**EXERCISE INSTRUCTIONS:** The response should contain every record, reproduced exactly.

(Stored records)
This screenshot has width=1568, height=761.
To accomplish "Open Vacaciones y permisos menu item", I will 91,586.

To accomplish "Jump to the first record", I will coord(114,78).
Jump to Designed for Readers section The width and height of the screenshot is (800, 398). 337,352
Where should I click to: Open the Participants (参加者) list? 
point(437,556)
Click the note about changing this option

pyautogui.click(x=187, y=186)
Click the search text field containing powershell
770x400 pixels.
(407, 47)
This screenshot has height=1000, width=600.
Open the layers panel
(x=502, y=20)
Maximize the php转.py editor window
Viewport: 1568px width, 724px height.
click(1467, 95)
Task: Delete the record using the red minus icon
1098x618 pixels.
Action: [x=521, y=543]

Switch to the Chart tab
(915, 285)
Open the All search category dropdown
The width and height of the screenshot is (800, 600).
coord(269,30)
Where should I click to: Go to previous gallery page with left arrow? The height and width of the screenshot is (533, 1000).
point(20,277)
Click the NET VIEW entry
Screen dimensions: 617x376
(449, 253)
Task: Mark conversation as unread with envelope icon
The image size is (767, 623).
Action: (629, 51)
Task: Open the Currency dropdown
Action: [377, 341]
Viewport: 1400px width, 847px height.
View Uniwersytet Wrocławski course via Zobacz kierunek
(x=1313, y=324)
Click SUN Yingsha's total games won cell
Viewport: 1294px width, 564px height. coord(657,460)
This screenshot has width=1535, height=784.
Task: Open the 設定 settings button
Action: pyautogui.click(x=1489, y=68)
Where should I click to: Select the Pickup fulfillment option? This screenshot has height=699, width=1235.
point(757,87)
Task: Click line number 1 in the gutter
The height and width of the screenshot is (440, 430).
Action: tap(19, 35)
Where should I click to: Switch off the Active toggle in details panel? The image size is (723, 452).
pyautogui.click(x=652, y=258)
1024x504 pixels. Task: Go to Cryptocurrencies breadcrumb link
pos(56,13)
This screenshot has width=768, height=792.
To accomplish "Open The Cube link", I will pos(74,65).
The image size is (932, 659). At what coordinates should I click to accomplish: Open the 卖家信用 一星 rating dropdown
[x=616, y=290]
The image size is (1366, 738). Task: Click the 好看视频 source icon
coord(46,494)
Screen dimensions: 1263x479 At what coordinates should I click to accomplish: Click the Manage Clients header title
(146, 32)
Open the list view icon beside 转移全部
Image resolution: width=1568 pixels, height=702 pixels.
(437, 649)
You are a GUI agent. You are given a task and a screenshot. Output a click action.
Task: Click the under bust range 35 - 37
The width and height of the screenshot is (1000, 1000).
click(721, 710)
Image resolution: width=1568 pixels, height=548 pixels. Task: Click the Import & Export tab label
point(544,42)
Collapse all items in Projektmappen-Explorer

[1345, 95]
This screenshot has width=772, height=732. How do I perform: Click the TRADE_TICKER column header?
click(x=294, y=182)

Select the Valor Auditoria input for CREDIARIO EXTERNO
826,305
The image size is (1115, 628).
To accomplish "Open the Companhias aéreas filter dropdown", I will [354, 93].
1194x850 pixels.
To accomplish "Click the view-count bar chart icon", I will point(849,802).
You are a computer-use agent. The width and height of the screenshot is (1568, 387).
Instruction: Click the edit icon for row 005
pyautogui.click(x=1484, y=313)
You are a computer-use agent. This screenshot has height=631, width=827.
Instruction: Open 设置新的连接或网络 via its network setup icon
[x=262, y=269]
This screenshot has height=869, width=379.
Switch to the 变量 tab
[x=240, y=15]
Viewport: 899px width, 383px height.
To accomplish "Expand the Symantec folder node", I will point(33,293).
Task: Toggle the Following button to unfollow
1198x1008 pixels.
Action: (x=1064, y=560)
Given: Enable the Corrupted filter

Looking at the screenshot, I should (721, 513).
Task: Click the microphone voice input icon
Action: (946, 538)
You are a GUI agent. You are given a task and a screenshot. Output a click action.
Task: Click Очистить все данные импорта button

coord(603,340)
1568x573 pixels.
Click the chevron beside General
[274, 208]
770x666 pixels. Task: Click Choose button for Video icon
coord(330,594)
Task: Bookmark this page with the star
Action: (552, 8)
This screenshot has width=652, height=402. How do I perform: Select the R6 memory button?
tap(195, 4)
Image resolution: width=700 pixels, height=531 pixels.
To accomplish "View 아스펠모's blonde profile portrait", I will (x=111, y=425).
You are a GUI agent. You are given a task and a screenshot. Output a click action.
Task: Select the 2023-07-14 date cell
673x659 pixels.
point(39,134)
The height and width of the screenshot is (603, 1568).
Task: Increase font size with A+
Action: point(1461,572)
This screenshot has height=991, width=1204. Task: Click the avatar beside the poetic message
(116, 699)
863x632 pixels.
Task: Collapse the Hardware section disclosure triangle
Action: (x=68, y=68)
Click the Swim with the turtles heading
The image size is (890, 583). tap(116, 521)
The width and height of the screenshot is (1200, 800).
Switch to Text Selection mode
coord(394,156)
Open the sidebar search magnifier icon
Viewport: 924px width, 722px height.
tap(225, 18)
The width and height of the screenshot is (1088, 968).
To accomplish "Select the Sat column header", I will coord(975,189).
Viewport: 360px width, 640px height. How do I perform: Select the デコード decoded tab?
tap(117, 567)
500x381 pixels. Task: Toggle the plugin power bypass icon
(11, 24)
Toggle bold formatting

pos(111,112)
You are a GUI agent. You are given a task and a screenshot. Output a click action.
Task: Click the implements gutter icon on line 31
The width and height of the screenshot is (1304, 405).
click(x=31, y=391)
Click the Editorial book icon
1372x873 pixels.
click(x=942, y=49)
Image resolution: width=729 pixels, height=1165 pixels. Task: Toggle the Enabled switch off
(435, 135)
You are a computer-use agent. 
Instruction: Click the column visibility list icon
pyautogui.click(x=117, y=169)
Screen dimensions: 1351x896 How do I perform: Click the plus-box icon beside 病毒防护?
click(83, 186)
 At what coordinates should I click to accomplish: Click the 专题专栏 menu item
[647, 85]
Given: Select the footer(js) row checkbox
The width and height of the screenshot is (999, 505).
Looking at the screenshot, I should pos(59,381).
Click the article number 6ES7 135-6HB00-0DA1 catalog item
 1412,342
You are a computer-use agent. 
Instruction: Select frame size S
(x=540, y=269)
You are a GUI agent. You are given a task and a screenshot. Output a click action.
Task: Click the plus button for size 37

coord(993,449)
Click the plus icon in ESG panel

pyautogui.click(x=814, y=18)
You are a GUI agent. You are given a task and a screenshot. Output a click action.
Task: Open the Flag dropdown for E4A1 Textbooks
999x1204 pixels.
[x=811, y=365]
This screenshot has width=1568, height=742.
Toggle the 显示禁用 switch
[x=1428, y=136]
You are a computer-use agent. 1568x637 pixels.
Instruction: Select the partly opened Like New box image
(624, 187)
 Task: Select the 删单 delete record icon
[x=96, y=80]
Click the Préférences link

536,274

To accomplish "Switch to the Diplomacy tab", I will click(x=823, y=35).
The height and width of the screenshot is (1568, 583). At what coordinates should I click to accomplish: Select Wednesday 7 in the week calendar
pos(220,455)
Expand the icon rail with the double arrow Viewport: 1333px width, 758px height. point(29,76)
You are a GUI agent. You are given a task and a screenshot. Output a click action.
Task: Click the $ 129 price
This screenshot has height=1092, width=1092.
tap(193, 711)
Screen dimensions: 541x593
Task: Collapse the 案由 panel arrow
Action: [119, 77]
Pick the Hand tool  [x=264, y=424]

**RESULT OF THIS TASK:**
This screenshot has width=1568, height=761.
To accomplish "Open Vacaciones y permisos menu item", I will 91,586.

To accomplish "Jump to the first record", I will coord(114,78).
Jump to Designed for Readers section The width and height of the screenshot is (800, 398). 337,352
Where should I click to: Open the Participants (参加者) list? 
point(437,556)
Click the note about changing this option

pyautogui.click(x=187, y=186)
Click the search text field containing powershell
770x400 pixels.
(407, 47)
This screenshot has height=1000, width=600.
Open the layers panel
(x=502, y=20)
Maximize the php转.py editor window
Viewport: 1568px width, 724px height.
click(1467, 95)
Task: Delete the record using the red minus icon
1098x618 pixels.
Action: [x=521, y=543]

Switch to the Chart tab
(915, 285)
Open the All search category dropdown
The width and height of the screenshot is (800, 600).
coord(269,30)
Where should I click to: Go to previous gallery page with left arrow? The height and width of the screenshot is (533, 1000).
point(20,277)
Click the NET VIEW entry
Screen dimensions: 617x376
(449, 253)
Task: Mark conversation as unread with envelope icon
The image size is (767, 623).
Action: (629, 51)
Task: Open the Currency dropdown
Action: [377, 341]
Viewport: 1400px width, 847px height.
View Uniwersytet Wrocławski course via Zobacz kierunek
(x=1313, y=324)
Click SUN Yingsha's total games won cell
Viewport: 1294px width, 564px height. coord(657,460)
This screenshot has width=1535, height=784.
Task: Open the 設定 settings button
Action: pyautogui.click(x=1489, y=68)
Where should I click to: Select the Pickup fulfillment option? This screenshot has height=699, width=1235.
point(757,87)
Task: Click line number 1 in the gutter
The height and width of the screenshot is (440, 430).
Action: tap(19, 35)
Where should I click to: Switch off the Active toggle in details panel? The image size is (723, 452).
pyautogui.click(x=652, y=258)
1024x504 pixels. Task: Go to Cryptocurrencies breadcrumb link
pos(56,13)
This screenshot has width=768, height=792.
To accomplish "Open The Cube link", I will pos(74,65).
The image size is (932, 659). At what coordinates should I click to accomplish: Open the 卖家信用 一星 rating dropdown
[x=616, y=290]
The image size is (1366, 738). Task: Click the 好看视频 source icon
coord(46,494)
Screen dimensions: 1263x479 At what coordinates should I click to accomplish: Click the Manage Clients header title
(146, 32)
Open the list view icon beside 转移全部
Image resolution: width=1568 pixels, height=702 pixels.
(437, 649)
You are a GUI agent. You are given a task and a screenshot. Output a click action.
Task: Click the under bust range 35 - 37
The width and height of the screenshot is (1000, 1000).
click(721, 710)
Image resolution: width=1568 pixels, height=548 pixels. Task: Click the Import & Export tab label
point(544,42)
Collapse all items in Projektmappen-Explorer

[1345, 95]
This screenshot has width=772, height=732. How do I perform: Click the TRADE_TICKER column header?
click(x=294, y=182)

Select the Valor Auditoria input for CREDIARIO EXTERNO
826,305
The image size is (1115, 628).
To accomplish "Open the Companhias aéreas filter dropdown", I will [354, 93].
1194x850 pixels.
To accomplish "Click the view-count bar chart icon", I will point(849,802).
You are a computer-use agent. The width and height of the screenshot is (1568, 387).
Instruction: Click the edit icon for row 005
pyautogui.click(x=1484, y=313)
You are a computer-use agent. This screenshot has height=631, width=827.
Instruction: Open 设置新的连接或网络 via its network setup icon
[x=262, y=269]
This screenshot has height=869, width=379.
Switch to the 变量 tab
[x=240, y=15]
Viewport: 899px width, 383px height.
To accomplish "Expand the Symantec folder node", I will point(33,293).
Task: Toggle the Following button to unfollow
1198x1008 pixels.
Action: (x=1064, y=560)
Given: Enable the Corrupted filter

Looking at the screenshot, I should (721, 513).
Task: Click the microphone voice input icon
Action: (946, 538)
You are a GUI agent. You are given a task and a screenshot. Output a click action.
Task: Click Очистить все данные импорта button

coord(603,340)
1568x573 pixels.
Click the chevron beside General
[274, 208]
770x666 pixels. Task: Click Choose button for Video icon
coord(330,594)
Task: Bookmark this page with the star
Action: (552, 8)
This screenshot has width=652, height=402. How do I perform: Select the R6 memory button?
tap(195, 4)
Image resolution: width=700 pixels, height=531 pixels.
To accomplish "View 아스펠모's blonde profile portrait", I will (x=111, y=425).
You are a GUI agent. You are given a task and a screenshot. Output a click action.
Task: Select the 2023-07-14 date cell
673x659 pixels.
point(39,134)
The height and width of the screenshot is (603, 1568).
Task: Increase font size with A+
Action: point(1461,572)
This screenshot has height=991, width=1204. Task: Click the avatar beside the poetic message
(116, 699)
863x632 pixels.
Task: Collapse the Hardware section disclosure triangle
Action: (x=68, y=68)
Click the Swim with the turtles heading
The image size is (890, 583). tap(116, 521)
The width and height of the screenshot is (1200, 800).
Switch to Text Selection mode
coord(394,156)
Open the sidebar search magnifier icon
Viewport: 924px width, 722px height.
tap(225, 18)
The width and height of the screenshot is (1088, 968).
To accomplish "Select the Sat column header", I will coord(975,189).
Viewport: 360px width, 640px height. How do I perform: Select the デコード decoded tab?
tap(117, 567)
500x381 pixels. Task: Toggle the plugin power bypass icon
(11, 24)
Toggle bold formatting

pos(111,112)
You are a GUI agent. You are given a task and a screenshot. Output a click action.
Task: Click the implements gutter icon on line 31
The width and height of the screenshot is (1304, 405).
click(x=31, y=391)
Click the Editorial book icon
1372x873 pixels.
click(x=942, y=49)
Image resolution: width=729 pixels, height=1165 pixels. Task: Toggle the Enabled switch off
(435, 135)
You are a computer-use agent. 
Instruction: Click the column visibility list icon
pyautogui.click(x=117, y=169)
Screen dimensions: 1351x896 How do I perform: Click the plus-box icon beside 病毒防护?
click(83, 186)
 At what coordinates should I click to accomplish: Click the 专题专栏 menu item
[647, 85]
Given: Select the footer(js) row checkbox
The width and height of the screenshot is (999, 505).
Looking at the screenshot, I should pos(59,381).
Click the article number 6ES7 135-6HB00-0DA1 catalog item
 1412,342
You are a computer-use agent. 
Instruction: Select frame size S
(x=540, y=269)
You are a GUI agent. You are given a task and a screenshot. Output a click action.
Task: Click the plus button for size 37

coord(993,449)
Click the plus icon in ESG panel

pyautogui.click(x=814, y=18)
You are a GUI agent. You are given a task and a screenshot. Output a click action.
Task: Open the Flag dropdown for E4A1 Textbooks
999x1204 pixels.
[x=811, y=365]
This screenshot has width=1568, height=742.
Toggle the 显示禁用 switch
[x=1428, y=136]
You are a computer-use agent. 1568x637 pixels.
Instruction: Select the partly opened Like New box image
(624, 187)
 Task: Select the 删单 delete record icon
[x=96, y=80]
Click the Préférences link

536,274

To accomplish "Switch to the Diplomacy tab", I will click(x=823, y=35).
The height and width of the screenshot is (1568, 583). At what coordinates should I click to accomplish: Select Wednesday 7 in the week calendar
pos(220,455)
Expand the icon rail with the double arrow Viewport: 1333px width, 758px height. point(29,76)
You are a GUI agent. You are given a task and a screenshot. Output a click action.
Task: Click the $ 129 price
This screenshot has height=1092, width=1092.
tap(193, 711)
Screen dimensions: 541x593
Task: Collapse the 案由 panel arrow
Action: [119, 77]
Pick the Hand tool  [x=264, y=424]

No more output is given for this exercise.